Japan Mathematical Olympiad

$82$, $167$, $1034$

We have $$\frac{(ab-1)(ac-1)}{bc}=\left(a-\frac{1}{b}\right)\left(a-\frac{1}{c}\right).$$ Since we have $0\le a-1\le a-\frac{1}{b}<a$ and $0\le a-1\le a-\frac{1}{c}<a$, we conclude $$(a-1{)}^2\le \frac{(ab-1)(ac-1)}{bc}<a^2,$$ and hence, $(a-1{)}^2\le 2023<a^2$. Since $44^2=1936<2023<2025=45^2$, we have $a-1\le \sqrt{2023}<45$ and $44<\sqrt{2023}<a$. Therefore, we have $44<a<46$, and hence, $a=45$.

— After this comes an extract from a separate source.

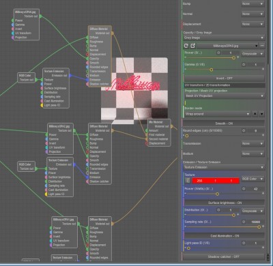Toggle the Shadow catcher - OFF button

[224, 256]
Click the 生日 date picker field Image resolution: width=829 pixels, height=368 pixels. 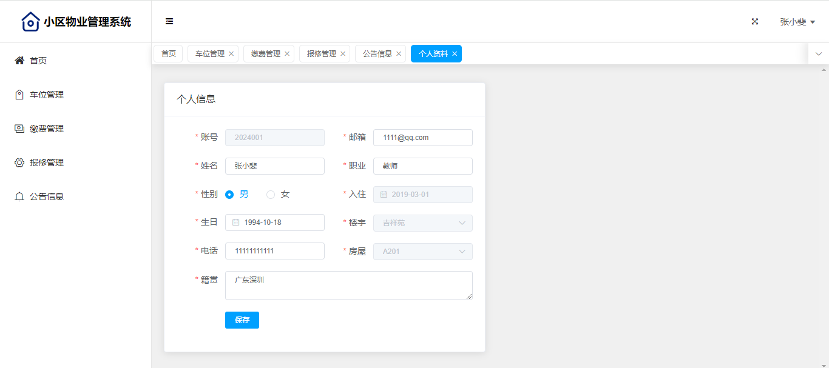[274, 222]
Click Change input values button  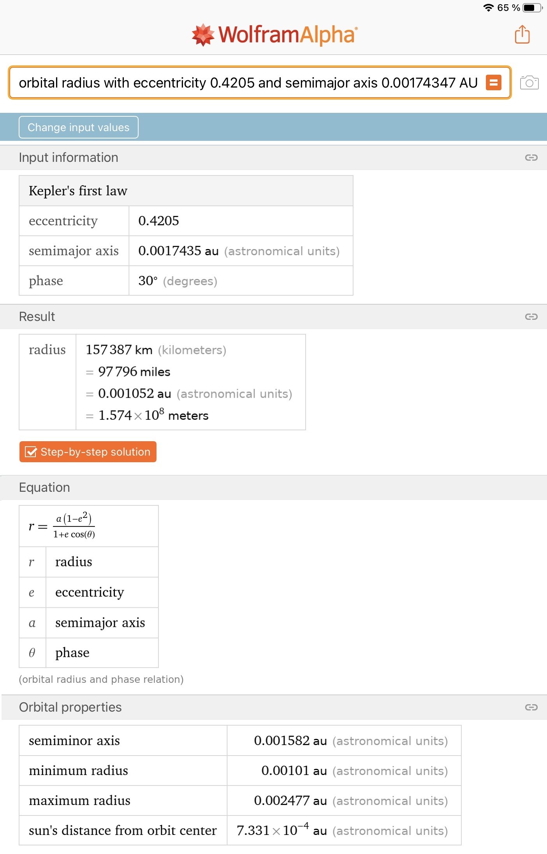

By substituting $a=45$ into $\frac{(ab-1)(ac-1)}{bc}=2023$, we get $(45b-1)(45c-1)=2023bc$, which can be rewritten as $2bc-45b-45c+1=0$. From this, we obtain $4bc-90b-90c+2=0$, and hence, we have $(2b-45)(2c-45)=2023$. Since $2023=7\cdot 17^2$ and $-43\le 2b-45\le 2c-45$, the possible pairs for $(2b-45,2c-45)$ are $(1,2023)$, $(7,289)$, and $(17,119)$. Then the corresponding pairs are given by $(b,c)=(23,1034)$, $(26,167)$, $(31,82)$, and all of them satisfy the given conditions.

Therefore, the positive integers $(a,b,c)$ that satisfy the conditions are $(45,23,1034)$, $(45,26,167)$, and $(45,31,82)$. Hence, the answer is $82$, $167$, $1034$.